*Texto del ejercicio:*
+===+

Existe al respecto una tradición enormemente ilustre de la Ciencia Política que ha pensado la fuerza transformadora en la historia con el nombre de “entusiasmo”. Maquiavelo, por ejemplo, sostenía que sólo él -el entusiasmo-, sabe obrar de apoyo para los gobiernos populares, y Kant escribió, a propósito de la Revolución Francesa, que el entusiasmo es la disposición moral de la humanidad hacia la libertad. El entusiasmo era, para el ya citado John W. Cooke, el modo en el que los pueblos en lucha reconocían e identificaban los caminos viables para su acción. En carta a Perón desde La Habana, le proponía asumir la siguiente secuencia latinoamericana: la Revolución Mexicana, el Peronismo previo al ’55 y la Revolución Cubana. Tres estaciones ligadas por el entusiasmo de las masas de un mismo continente.

Despojada del entusiasmo que le comunicaba su relación -siempre compleja- con la Revolución, la Democracia carece de capacidad de plantear verdaderos problemas (que son los referidos a la igualdad). La vemos funcionar -si es que lo hace- como dominación parlamentaria del capital. Democracia sin Entusiasmo popular no es otra cosa que el consenso del poder: la gestión de la desigualdad. Su silencio habilita el histrionismo más reaccionario. La cuestión que se nos plantea, al pensar el aconteciemiento político es el de al separar Democracia de Derrota hoy, es el de la destrucción sistemática -muy obvia durante y luego de la Pandemia- de cada uno de los espacios (colectivos y solitarios, físicos y metafísicos, territoriales e institucionales, presenciales y virtuales) en los cuales hubiera sido posible reconocernos como sujetos de una transformación necesaria. Al renunciar al entusiasmo (en el sentido que en este texto le damos), se dispersa la única materia subjetiva con la cual hacer de la democracia un sistema de transformaciones en el orden de la economía y del estado. De otro modo, no seremos capaces de reaccionar ante lo que se nos vino encima.

+===+

*Información mostrada:*

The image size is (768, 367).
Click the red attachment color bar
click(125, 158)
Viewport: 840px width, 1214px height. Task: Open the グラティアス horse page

+===+

*Objetivo del ejercicio:* Copia sin cambios el fragmento del texto sobre el entusiasmo y la democracia que va de «Existe al respecto» a «un mismo continente.», ambos incluidos. Los datos no intervienen en esta actividad.

*Espacio de respuesta:*
Existe al respecto una tradición enormemente ilustre de la Ciencia Política que ha pensado la fuerza transformadora en la historia con el nombre de “entusiasmo”. Maquiavelo, por ejemplo, sostenía que sólo él -el entusiasmo-, sabe obrar de apoyo para los gobiernos populares, y Kant escribió, a propósito de la Revolución Francesa, que el entusiasmo es la disposición moral de la humanidad hacia la libertad. El entusiasmo era, para el ya citado John W. Cooke, el modo en el que los pueblos en lucha reconocían e identificaban los caminos viables para su acción. En carta a Perón desde La Habana, le proponía asumir la siguiente secuencia latinoamericana: la Revolución Mexicana, el Peronismo previo al ’55 y la Revolución Cubana. Tres estaciones ligadas por el entusiasmo de las masas de un mismo continente.